**What you should do**
Duplicate every row below from the line containing "Given: Click the Search in tree input field" down to the line containing "click(76, 65)", both ends included.

** Start Data to use **

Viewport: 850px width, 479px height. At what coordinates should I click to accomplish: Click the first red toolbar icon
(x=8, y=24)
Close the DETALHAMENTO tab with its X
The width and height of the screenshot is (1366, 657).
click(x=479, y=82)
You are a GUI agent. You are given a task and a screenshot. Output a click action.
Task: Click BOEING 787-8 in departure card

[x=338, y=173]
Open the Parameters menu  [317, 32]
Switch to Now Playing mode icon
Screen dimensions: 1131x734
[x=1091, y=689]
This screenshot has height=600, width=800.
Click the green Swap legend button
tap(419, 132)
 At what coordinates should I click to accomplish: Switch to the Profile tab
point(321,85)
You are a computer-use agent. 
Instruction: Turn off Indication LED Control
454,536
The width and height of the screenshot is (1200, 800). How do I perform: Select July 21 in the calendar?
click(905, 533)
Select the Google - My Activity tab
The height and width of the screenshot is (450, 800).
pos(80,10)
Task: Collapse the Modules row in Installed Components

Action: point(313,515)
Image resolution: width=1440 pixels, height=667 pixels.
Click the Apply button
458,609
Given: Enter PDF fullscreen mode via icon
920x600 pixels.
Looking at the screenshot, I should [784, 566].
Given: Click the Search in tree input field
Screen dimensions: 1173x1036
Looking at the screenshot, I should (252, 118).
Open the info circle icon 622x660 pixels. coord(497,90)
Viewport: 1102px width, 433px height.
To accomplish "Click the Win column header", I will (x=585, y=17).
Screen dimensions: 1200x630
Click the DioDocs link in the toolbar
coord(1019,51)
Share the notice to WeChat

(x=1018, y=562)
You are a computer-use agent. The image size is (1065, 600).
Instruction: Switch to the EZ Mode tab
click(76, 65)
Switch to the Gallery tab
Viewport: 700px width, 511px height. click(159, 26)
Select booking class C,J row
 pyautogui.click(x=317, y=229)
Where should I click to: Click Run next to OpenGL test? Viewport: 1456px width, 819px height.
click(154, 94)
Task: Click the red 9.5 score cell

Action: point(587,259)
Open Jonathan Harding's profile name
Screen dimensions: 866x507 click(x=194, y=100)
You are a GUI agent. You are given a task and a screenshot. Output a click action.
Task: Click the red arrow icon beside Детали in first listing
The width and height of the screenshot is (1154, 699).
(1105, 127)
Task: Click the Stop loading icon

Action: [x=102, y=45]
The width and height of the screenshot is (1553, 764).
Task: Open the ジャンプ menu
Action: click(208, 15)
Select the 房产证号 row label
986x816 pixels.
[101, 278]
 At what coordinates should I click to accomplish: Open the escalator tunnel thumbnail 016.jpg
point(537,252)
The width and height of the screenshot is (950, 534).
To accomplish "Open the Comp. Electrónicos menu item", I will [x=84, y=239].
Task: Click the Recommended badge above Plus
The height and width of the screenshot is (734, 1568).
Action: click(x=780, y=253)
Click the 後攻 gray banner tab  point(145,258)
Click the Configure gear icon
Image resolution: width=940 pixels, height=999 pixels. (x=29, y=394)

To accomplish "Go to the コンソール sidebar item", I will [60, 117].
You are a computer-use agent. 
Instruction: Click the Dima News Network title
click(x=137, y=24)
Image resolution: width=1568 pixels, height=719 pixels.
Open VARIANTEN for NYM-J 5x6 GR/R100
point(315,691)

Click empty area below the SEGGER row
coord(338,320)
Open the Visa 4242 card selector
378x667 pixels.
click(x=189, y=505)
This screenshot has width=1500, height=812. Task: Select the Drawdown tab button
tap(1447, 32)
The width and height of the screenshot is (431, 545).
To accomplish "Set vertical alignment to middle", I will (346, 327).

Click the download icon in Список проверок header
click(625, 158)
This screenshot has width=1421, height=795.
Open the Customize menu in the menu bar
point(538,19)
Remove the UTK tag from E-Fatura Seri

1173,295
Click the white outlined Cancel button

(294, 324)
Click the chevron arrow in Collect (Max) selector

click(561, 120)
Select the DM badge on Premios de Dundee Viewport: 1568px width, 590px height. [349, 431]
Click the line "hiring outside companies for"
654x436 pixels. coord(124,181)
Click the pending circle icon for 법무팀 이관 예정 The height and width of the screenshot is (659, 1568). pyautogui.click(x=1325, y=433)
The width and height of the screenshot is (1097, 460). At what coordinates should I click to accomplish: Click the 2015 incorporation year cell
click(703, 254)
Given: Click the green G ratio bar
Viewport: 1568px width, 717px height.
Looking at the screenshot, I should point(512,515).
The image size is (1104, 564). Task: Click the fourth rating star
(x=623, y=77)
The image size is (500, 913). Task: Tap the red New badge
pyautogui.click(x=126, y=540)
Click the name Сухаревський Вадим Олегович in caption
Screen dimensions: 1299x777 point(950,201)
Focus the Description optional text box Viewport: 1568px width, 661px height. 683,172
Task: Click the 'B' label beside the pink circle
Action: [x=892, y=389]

** End Data to use **

**Correct result**
Given: Click the Search in tree input field
Screen dimensions: 1173x1036
Looking at the screenshot, I should (252, 118).
Open the info circle icon 622x660 pixels. coord(497,90)
Viewport: 1102px width, 433px height.
To accomplish "Click the Win column header", I will (x=585, y=17).
Screen dimensions: 1200x630
Click the DioDocs link in the toolbar
coord(1019,51)
Share the notice to WeChat

(x=1018, y=562)
You are a computer-use agent. The image size is (1065, 600).
Instruction: Switch to the EZ Mode tab
click(76, 65)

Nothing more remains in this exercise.